• EXERCISE REQUIREMENTS:
Return exactly the lines below, starting with the one that has "Given: Click the Bid Published status value" and going on through the one that has "This screenshot has height=700, width=746.".

• GIVEN DATA:
━━━━━━━━━━━━━━━━━━━━

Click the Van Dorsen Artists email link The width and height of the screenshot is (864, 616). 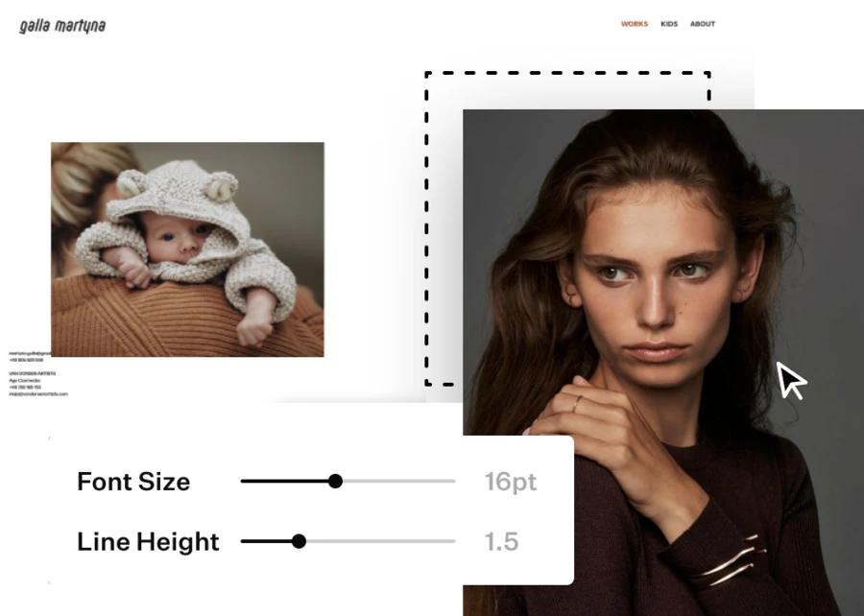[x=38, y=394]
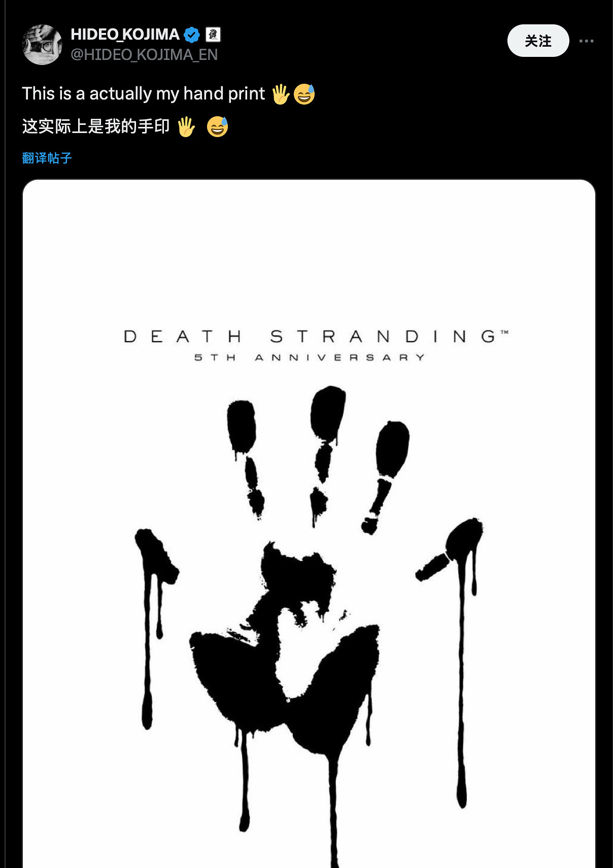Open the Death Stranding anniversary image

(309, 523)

━━━━━━━━━━━━━━━━━━━━

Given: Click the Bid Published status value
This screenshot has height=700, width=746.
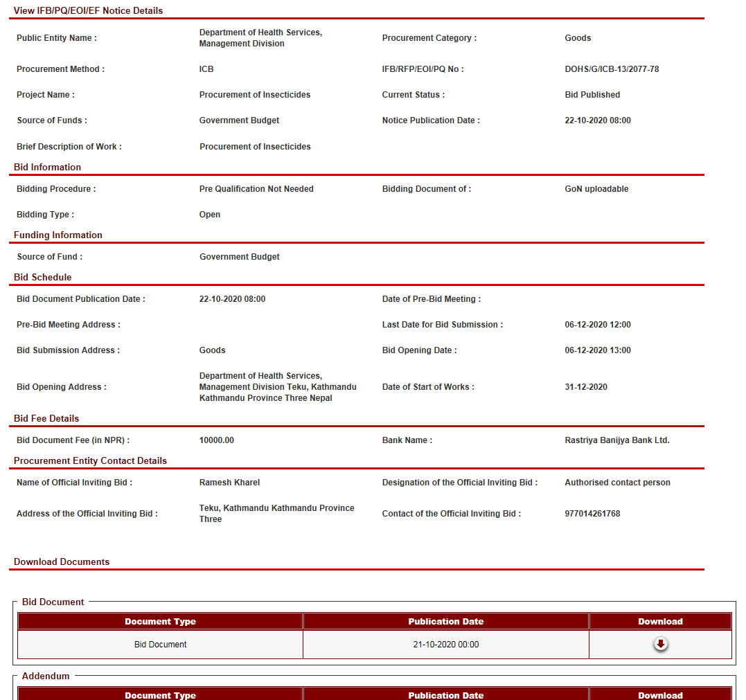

━━━━━━━━━━━━━━━━━━━━

• COMPLETED EXERCISE:
Given: Click the Bid Published status value
This screenshot has height=700, width=746.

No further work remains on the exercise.